--- Task statement ---
Please convert everything from the start of the material down to the line containing "dish-name: 汉堡王：38元 is" into a Markdown table with the columns Row and Line, skipping blank lines and leaving out the pictures.

--- Supplied data ---
Start of Block
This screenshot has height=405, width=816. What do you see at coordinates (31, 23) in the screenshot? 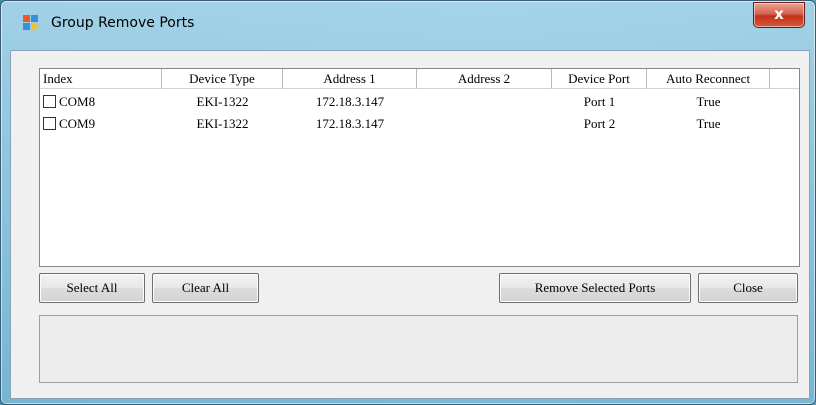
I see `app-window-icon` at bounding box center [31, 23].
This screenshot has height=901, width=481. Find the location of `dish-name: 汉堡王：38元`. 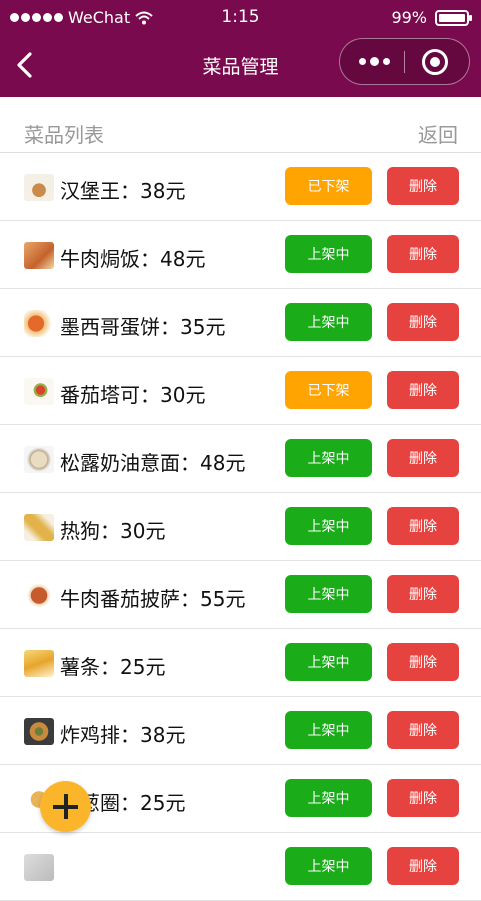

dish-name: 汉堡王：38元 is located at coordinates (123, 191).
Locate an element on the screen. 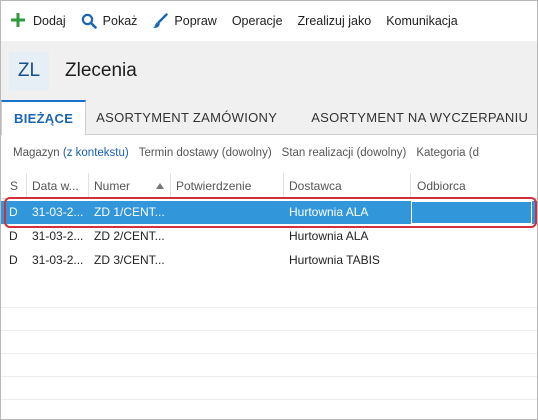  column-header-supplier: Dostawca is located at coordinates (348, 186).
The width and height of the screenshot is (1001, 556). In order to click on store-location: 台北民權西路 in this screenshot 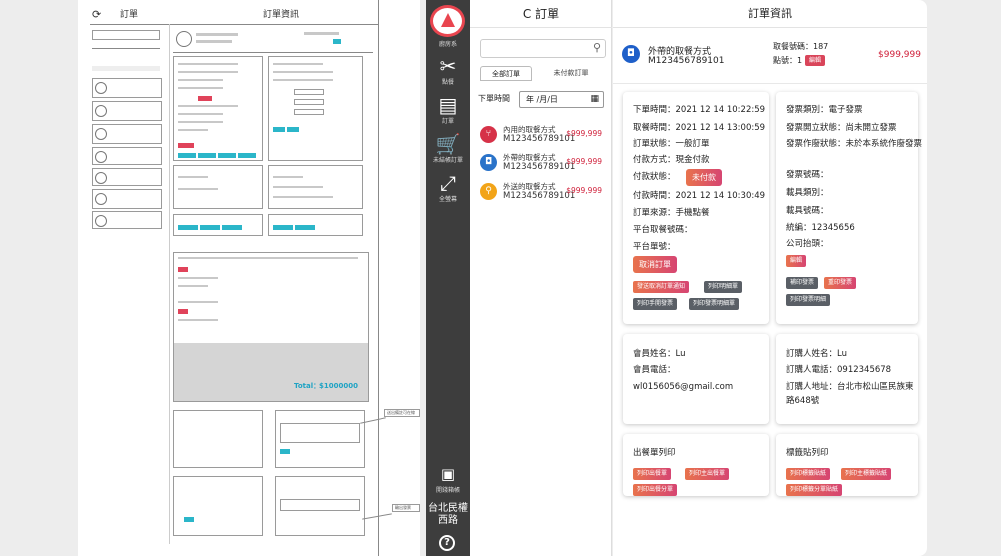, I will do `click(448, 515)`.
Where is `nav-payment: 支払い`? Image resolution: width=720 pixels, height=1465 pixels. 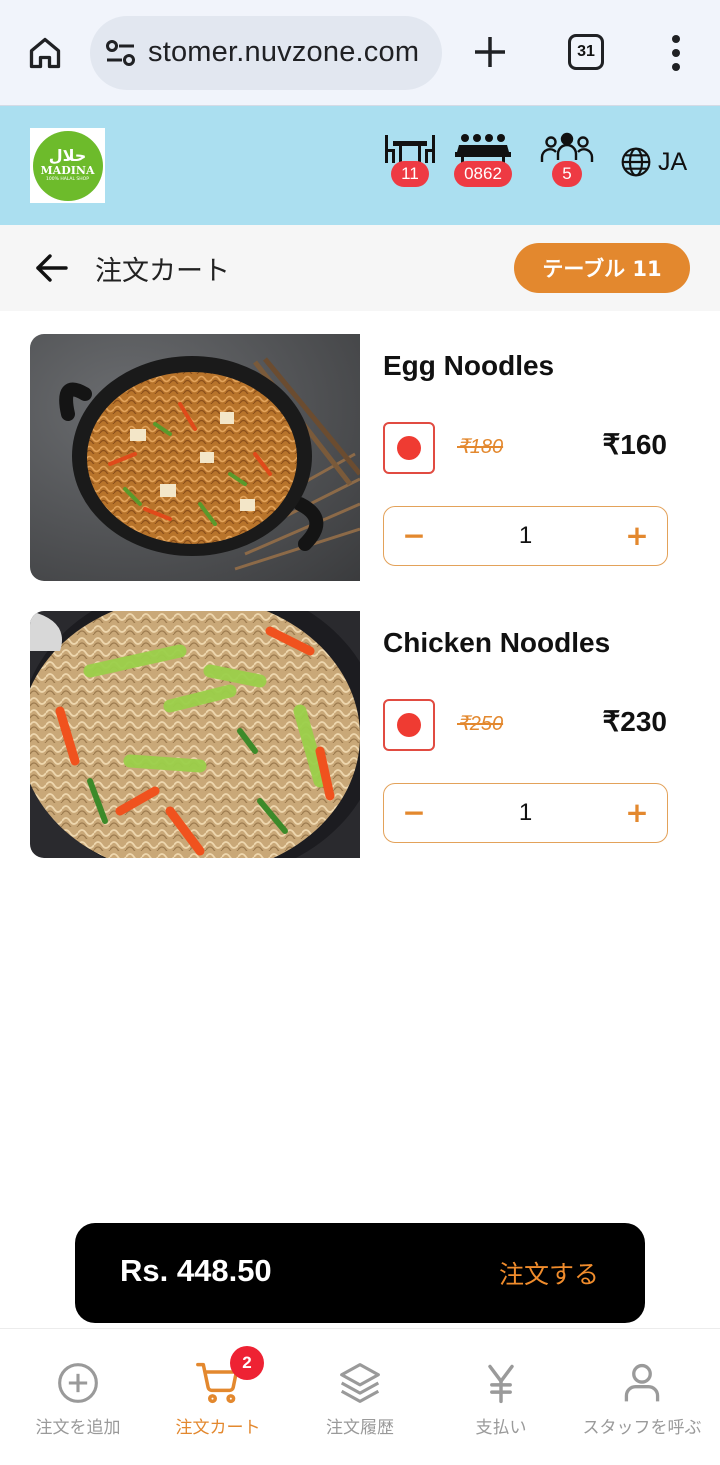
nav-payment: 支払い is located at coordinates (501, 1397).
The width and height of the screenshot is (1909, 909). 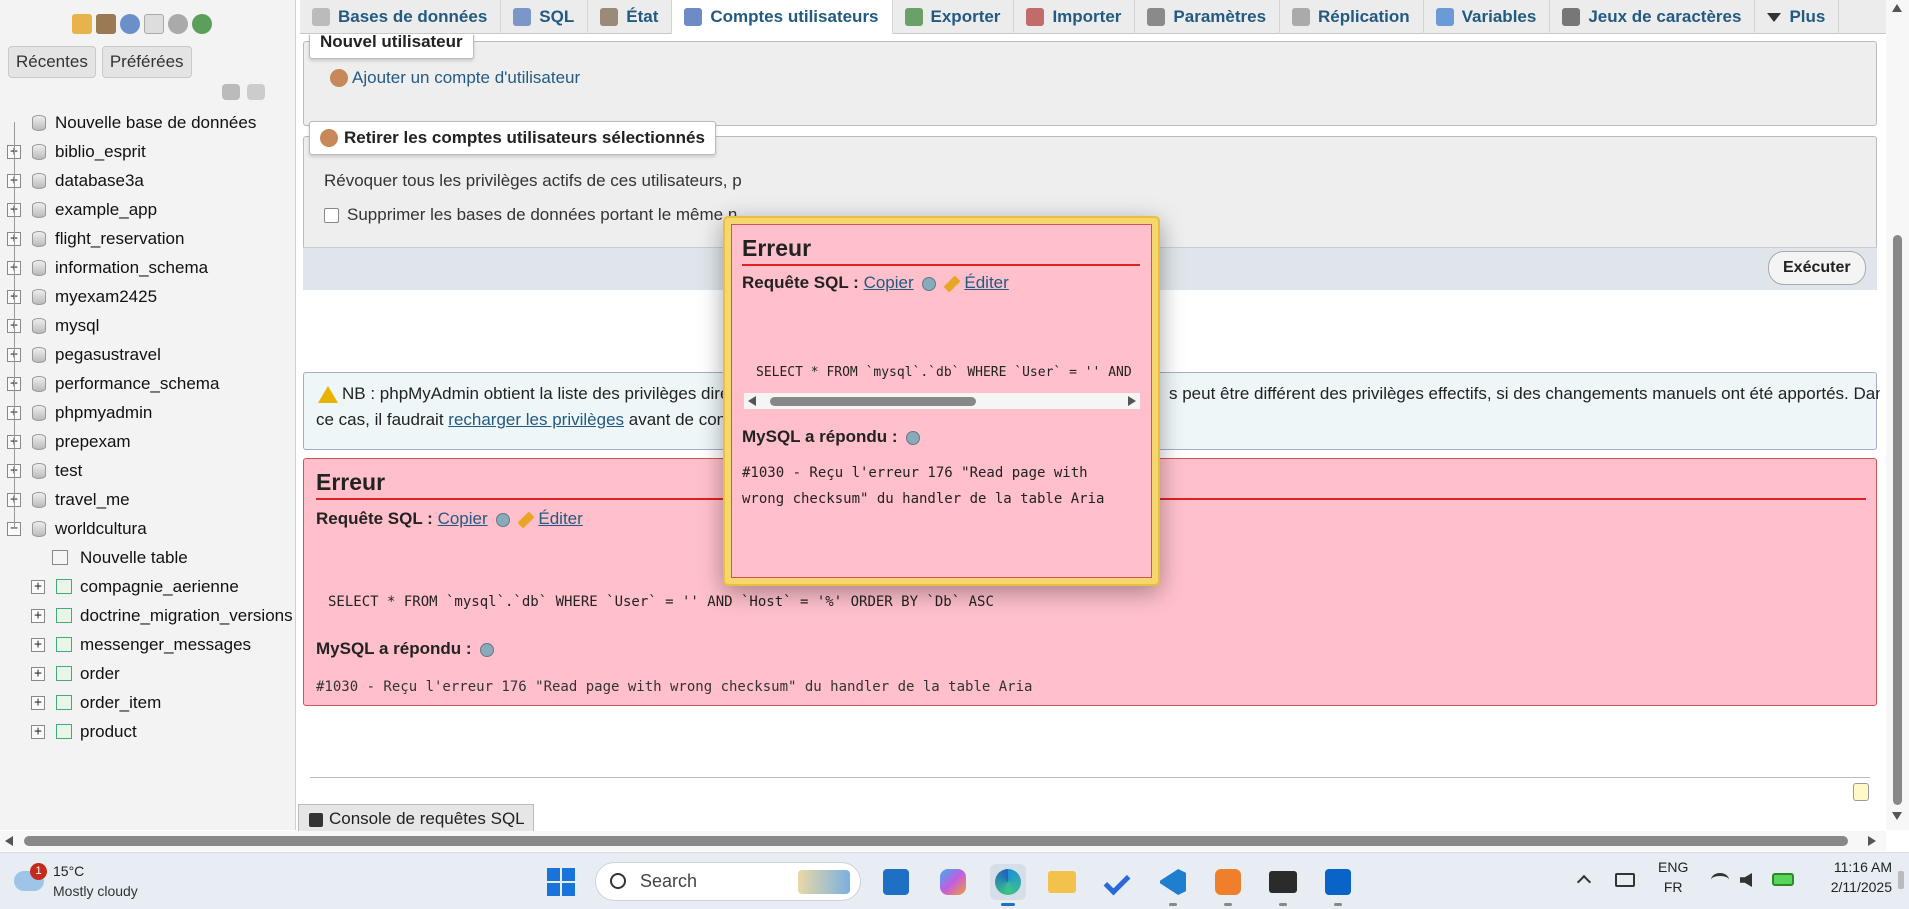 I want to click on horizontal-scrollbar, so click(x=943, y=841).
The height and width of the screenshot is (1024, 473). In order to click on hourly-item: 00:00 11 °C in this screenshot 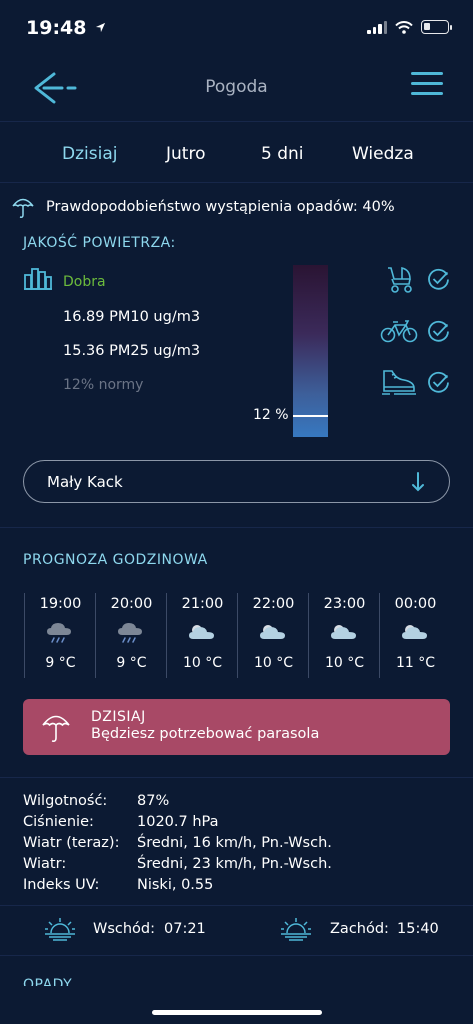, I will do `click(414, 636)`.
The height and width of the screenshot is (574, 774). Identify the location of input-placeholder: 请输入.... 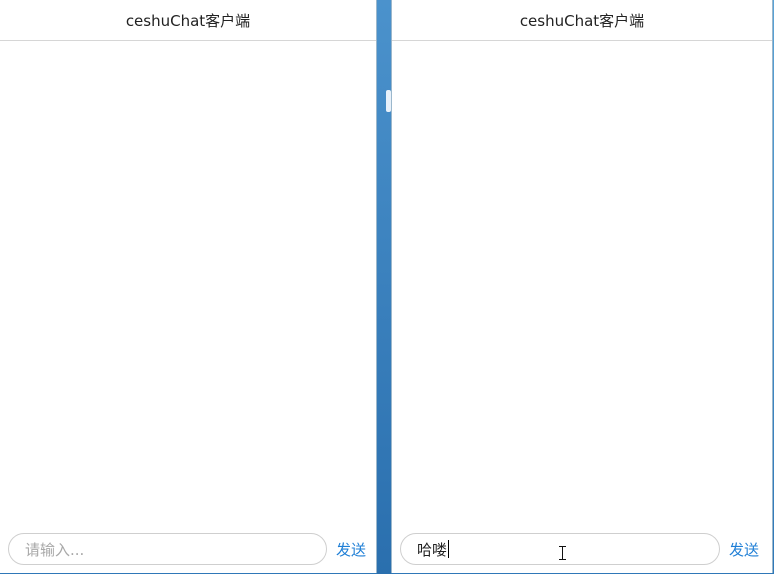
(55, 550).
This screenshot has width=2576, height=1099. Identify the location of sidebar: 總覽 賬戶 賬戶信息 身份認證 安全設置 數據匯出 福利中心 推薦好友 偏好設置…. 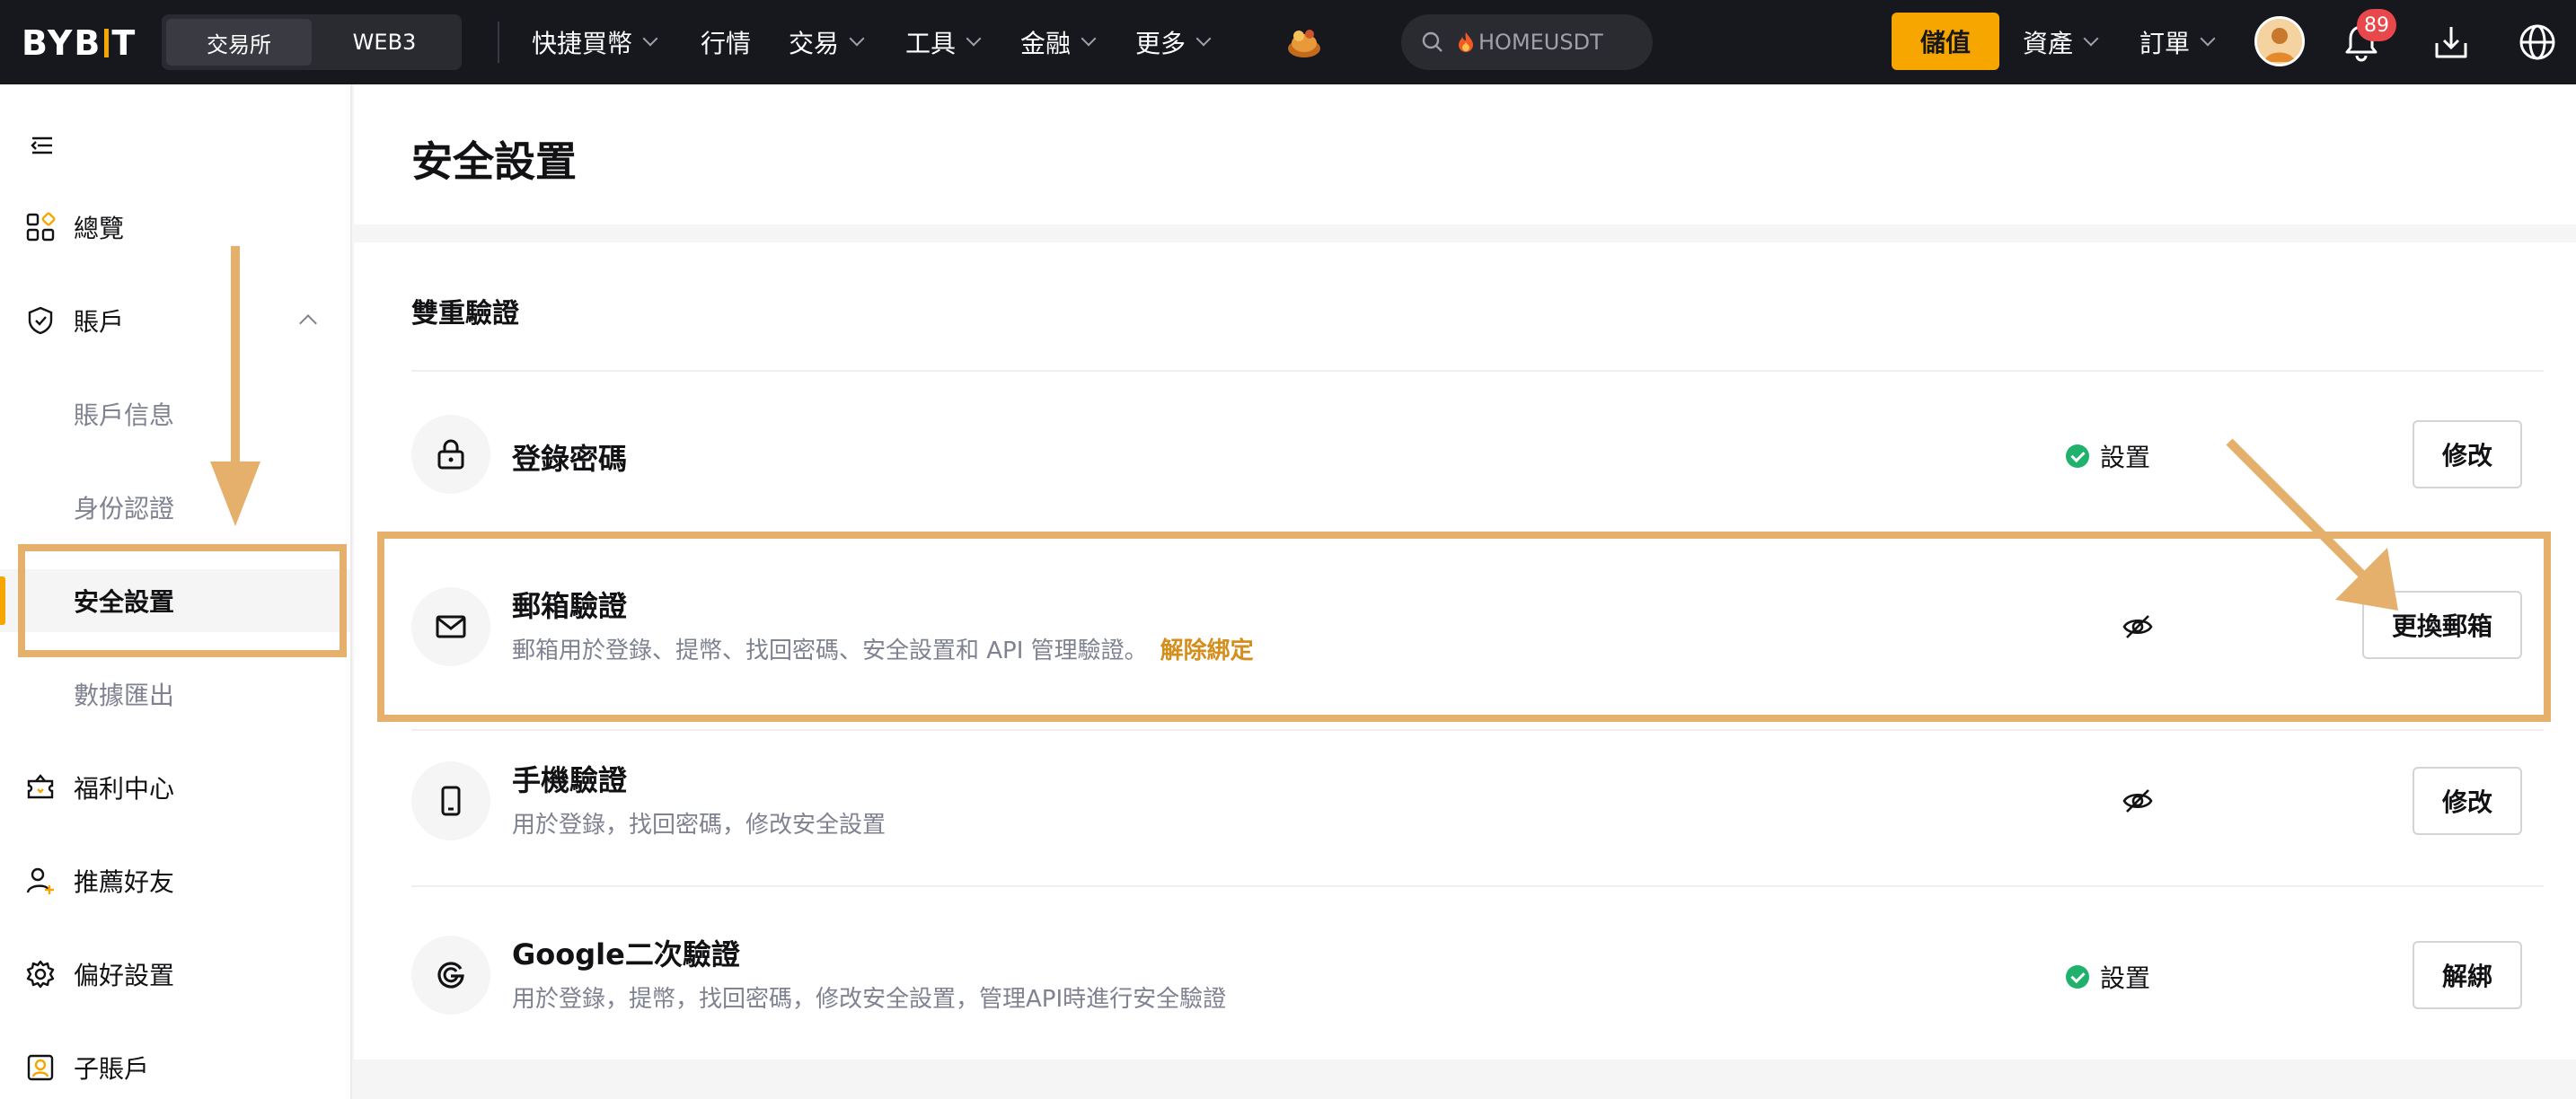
End of Block
--- Output of the exercise ---
| Row | Line |
|---|---|
| 1 | This screenshot has height=405, width=816. What do you see at coordinates (31, 23) in the screenshot?  |
| 2 | I see `app-window-icon` at bounding box center [31, 23]. |
| 3 | This screenshot has height=901, width=481. Find the location of `dish-name: 汉堡王：38元`.  |
| 4 | dish-name: 汉堡王：38元 is located at coordinates (123, 191). |